Secondly, the inherent flaw of command and control management that still dominates current business thinking by placing so much emphasis on the top people. This was demonstrated again yesterday by the news that the new CEO of RBS will be offered incentives of £9.6 million in order to "maximise shareholder value" and oversee the bank's turnaround; reportedly enough to pay more than 50 senior civil servants.

The government is buying into this on the grounds that it is in the taxpayer's best interests as they have a 70% stake in the bank, thereby perpetuating the discredited shareholder value argument. Clearly the causes of the economic collapse have not been understood nor the lessons learned. Furthermore there is no attempt to stand by basic principles of proportionate remuneration for work done, for the major justification is that this is the "going rate" and thus the only way to attract suitable candidates. So not only is the first opportunity to start effecting meaningful change being squandered, but - more significantly - the command and control culture is reinforced.

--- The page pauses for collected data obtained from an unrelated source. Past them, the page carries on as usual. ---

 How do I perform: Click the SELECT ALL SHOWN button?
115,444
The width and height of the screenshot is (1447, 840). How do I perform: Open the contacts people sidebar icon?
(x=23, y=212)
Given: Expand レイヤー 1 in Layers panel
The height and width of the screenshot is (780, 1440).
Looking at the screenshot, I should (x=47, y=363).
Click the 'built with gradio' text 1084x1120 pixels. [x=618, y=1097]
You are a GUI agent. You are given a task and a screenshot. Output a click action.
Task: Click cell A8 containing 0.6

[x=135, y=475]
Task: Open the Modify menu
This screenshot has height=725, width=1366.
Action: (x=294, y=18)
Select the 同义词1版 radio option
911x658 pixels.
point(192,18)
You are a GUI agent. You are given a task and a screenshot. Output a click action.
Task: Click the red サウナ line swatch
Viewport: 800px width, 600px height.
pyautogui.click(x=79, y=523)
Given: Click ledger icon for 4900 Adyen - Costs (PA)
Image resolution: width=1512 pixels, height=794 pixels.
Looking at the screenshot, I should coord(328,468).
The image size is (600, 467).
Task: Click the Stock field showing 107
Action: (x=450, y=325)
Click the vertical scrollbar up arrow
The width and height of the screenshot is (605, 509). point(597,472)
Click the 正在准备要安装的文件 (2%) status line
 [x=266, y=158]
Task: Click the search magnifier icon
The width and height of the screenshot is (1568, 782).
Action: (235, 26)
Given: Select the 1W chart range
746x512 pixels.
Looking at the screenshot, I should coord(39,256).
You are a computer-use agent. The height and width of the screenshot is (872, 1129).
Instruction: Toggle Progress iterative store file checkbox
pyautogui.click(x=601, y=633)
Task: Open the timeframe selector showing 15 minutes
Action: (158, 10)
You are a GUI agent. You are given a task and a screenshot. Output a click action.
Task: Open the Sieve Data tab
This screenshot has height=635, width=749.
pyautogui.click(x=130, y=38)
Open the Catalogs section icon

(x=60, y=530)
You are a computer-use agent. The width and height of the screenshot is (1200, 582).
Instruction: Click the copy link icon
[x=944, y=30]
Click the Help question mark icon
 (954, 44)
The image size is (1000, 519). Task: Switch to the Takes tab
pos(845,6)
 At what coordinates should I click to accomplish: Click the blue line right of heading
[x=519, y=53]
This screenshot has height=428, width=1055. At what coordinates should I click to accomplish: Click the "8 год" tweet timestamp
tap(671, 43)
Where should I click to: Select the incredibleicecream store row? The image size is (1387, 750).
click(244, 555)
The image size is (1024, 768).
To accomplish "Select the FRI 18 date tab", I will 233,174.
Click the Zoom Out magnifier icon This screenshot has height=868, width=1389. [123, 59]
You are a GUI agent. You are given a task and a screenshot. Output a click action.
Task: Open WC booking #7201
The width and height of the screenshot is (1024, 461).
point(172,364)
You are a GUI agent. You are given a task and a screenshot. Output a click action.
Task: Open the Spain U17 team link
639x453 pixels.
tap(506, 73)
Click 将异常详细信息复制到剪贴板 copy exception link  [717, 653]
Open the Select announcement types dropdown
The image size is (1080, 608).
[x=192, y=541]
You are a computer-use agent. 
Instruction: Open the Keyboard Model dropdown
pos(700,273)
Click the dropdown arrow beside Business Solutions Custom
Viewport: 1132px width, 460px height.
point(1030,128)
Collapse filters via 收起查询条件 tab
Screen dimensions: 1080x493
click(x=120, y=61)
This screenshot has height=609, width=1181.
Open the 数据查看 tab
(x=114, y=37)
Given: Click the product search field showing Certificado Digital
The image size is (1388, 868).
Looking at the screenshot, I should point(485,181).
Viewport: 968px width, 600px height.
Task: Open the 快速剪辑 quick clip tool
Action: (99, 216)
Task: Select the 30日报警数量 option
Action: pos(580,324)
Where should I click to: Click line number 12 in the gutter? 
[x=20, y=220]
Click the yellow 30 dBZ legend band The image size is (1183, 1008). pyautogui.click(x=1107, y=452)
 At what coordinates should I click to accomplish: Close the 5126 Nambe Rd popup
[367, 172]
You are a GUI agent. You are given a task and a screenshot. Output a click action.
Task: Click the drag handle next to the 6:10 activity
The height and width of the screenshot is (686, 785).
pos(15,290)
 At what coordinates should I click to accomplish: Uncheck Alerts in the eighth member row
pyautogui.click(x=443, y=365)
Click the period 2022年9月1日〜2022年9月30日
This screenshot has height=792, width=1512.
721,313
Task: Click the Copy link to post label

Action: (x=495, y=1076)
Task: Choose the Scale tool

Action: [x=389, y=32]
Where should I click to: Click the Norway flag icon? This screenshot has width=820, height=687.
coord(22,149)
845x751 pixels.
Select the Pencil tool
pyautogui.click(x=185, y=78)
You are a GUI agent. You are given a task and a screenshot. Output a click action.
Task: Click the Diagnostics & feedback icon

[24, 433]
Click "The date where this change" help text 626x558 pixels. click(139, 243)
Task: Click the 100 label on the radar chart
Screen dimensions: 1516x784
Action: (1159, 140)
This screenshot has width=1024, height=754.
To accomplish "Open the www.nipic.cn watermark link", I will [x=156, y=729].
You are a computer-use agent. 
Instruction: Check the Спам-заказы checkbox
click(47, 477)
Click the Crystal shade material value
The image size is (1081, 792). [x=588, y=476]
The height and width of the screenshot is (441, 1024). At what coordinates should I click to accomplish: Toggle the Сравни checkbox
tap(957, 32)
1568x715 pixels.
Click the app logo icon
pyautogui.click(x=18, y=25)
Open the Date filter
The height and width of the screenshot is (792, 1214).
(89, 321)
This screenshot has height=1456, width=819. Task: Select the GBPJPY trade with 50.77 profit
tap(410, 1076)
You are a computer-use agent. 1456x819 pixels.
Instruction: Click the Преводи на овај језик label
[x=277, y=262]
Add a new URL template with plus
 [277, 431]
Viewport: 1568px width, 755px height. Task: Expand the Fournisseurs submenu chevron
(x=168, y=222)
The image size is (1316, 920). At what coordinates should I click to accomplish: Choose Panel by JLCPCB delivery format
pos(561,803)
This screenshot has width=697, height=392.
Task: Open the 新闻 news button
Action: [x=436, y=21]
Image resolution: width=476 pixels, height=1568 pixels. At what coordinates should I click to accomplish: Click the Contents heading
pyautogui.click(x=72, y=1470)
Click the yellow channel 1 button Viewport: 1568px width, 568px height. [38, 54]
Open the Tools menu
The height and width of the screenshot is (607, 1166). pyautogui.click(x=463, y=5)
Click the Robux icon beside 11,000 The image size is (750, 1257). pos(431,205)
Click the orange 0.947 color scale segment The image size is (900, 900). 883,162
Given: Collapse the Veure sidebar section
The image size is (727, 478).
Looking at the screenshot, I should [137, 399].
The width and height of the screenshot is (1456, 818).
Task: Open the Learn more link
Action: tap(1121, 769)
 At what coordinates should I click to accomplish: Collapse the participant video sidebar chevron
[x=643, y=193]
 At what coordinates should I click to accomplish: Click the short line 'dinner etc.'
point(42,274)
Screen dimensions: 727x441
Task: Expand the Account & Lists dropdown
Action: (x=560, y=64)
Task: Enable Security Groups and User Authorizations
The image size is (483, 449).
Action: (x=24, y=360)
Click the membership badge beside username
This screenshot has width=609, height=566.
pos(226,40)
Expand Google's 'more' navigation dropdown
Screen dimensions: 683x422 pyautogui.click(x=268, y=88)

Why? Because it perpetuates the belief of top down management and success only coming from the top. This attitude completely ignores the fact that the lower levels have more direct contact with the customer and a clearer understanding of the day-today business needs. It implies that only executives are capable of having worthwhile ideas and, in the process, cuts off the air supply from the lower echelons upon whom success ultimately depends. Employee engagement issues will never be solved until such thinking is eliminated.

Who do you really work for?

Who do you really, really work for? (Sung to the tune of "what do you really, really want?")

This may seem like a strange question, but it is a serious one, with enormous implications. Common usage suggests that "Who do you work for?" is identical with "Who are you employed by?", but there is actually a big difference between the two. The latter is a straightforward, ultimately rather superficial question, with a simple one dimensional answer that can be easily corroborated; "I am employed by XYZ Organisation." "Who do you work for?" however, is open to interpretation and thus more ambiguous. It could refer to the organisation you work for, the individual you report to, your departmental head or the executive who heads up the particular division in which you are employed.

More than that though, it also works at a deeper psychological level, and so has profound personal and organisational implications.

The fact is that ultimately everyone works for themselves. Whether your work is merely your livelihood, or whether it is your vocation and the fulfilment of everything you want in life, absorbing the bulk of your passion and commitment, it is ultimately an important part of your life, and controlled by no-one but you. You choose the type of work you do and the organisation you work for and therefore you cannot deny that ultimately you work for yourself.

As I said, this has organisational implications and is something that, if you are a manager, you need to be more alert to. Why? For two reasons:

  1. The recession might have created a lull in the war for talent, but the need for quality people has ultimately not diminished and thus there is a continuing need to pay greater attention to employee engagement.
  2. The global competitive pressures may, if anything, have been exacerbated by the recession, which (apart from offsetting the aforementioned lull) means that people are going to play an even more role in establishing your organisation's competitive advantage.  

Consequently, you need to rethink what "employer branding" means and move away from the traditional view of 'master and servant' employment contracts. While this ought to be an inevitable consequence of the shift away from 'command and control' management, it not only necessitates a more democratic approach, but a greater adherence to the Golden Rule, "Do unto others what you would have them do unto you."As a manager or business leader, you have to start considering managing people more in the way you yourself would like to be managed.